**An excerpt from a dataset:**
══════════

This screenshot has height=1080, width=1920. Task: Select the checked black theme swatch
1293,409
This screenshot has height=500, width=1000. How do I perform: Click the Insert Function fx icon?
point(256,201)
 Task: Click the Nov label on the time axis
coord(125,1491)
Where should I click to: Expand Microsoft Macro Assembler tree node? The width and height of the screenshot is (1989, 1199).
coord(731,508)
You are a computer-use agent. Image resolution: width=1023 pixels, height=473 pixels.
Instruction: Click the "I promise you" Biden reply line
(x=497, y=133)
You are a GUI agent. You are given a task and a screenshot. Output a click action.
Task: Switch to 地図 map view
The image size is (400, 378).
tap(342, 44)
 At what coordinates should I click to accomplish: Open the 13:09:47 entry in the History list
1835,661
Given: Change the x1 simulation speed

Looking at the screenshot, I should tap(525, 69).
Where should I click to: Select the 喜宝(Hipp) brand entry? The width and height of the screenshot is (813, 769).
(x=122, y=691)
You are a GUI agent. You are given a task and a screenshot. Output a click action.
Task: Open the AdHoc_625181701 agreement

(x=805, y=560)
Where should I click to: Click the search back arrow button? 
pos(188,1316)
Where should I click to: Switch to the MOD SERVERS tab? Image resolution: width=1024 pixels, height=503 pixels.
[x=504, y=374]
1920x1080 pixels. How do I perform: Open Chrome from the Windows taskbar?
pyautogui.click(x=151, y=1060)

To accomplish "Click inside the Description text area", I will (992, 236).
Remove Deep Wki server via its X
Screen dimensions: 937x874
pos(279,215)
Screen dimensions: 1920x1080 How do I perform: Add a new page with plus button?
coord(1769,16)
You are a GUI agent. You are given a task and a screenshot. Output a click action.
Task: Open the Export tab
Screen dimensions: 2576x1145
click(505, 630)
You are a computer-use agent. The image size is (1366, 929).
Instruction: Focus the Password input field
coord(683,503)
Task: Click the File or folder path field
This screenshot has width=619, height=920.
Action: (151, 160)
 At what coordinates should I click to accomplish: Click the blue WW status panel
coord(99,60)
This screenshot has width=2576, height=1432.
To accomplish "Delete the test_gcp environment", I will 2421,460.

══════════

**TO DO:**
Reproduce the records above, substituting "Where do I click to" for each occurrence of "Where should I click to" and leaving everything else unchanged.

**RESPONSE:**
This screenshot has height=1080, width=1920. Task: Select the checked black theme swatch
1293,409
This screenshot has height=500, width=1000. How do I perform: Click the Insert Function fx icon?
point(256,201)
 Task: Click the Nov label on the time axis
coord(125,1491)
Where do I click to: Expand Microsoft Macro Assembler tree node? The width and height of the screenshot is (1989, 1199).
coord(731,508)
You are a computer-use agent. Image resolution: width=1023 pixels, height=473 pixels.
Instruction: Click the "I promise you" Biden reply line
(x=497, y=133)
You are a GUI agent. You are given a task and a screenshot. Output a click action.
Task: Switch to 地図 map view
The image size is (400, 378).
tap(342, 44)
 At what coordinates should I click to accomplish: Open the 13:09:47 entry in the History list
1835,661
Given: Change the x1 simulation speed

Looking at the screenshot, I should tap(525, 69).
Where do I click to: Select the 喜宝(Hipp) brand entry? The width and height of the screenshot is (813, 769).
(x=122, y=691)
You are a GUI agent. You are given a task and a screenshot. Output a click action.
Task: Open the AdHoc_625181701 agreement

(x=805, y=560)
Where do I click to: Click the search back arrow button? 
pos(188,1316)
Where do I click to: Switch to the MOD SERVERS tab? Image resolution: width=1024 pixels, height=503 pixels.
[x=504, y=374]
1920x1080 pixels. How do I perform: Open Chrome from the Windows taskbar?
pyautogui.click(x=151, y=1060)

To accomplish "Click inside the Description text area", I will (992, 236).
Remove Deep Wki server via its X
Screen dimensions: 937x874
pos(279,215)
Screen dimensions: 1920x1080 How do I perform: Add a new page with plus button?
coord(1769,16)
You are a GUI agent. You are given a task and a screenshot. Output a click action.
Task: Open the Export tab
Screen dimensions: 2576x1145
click(505, 630)
You are a computer-use agent. The image size is (1366, 929).
Instruction: Focus the Password input field
coord(683,503)
Task: Click the File or folder path field
This screenshot has width=619, height=920.
Action: (151, 160)
 At what coordinates should I click to accomplish: Click the blue WW status panel
coord(99,60)
This screenshot has width=2576, height=1432.
To accomplish "Delete the test_gcp environment", I will 2421,460.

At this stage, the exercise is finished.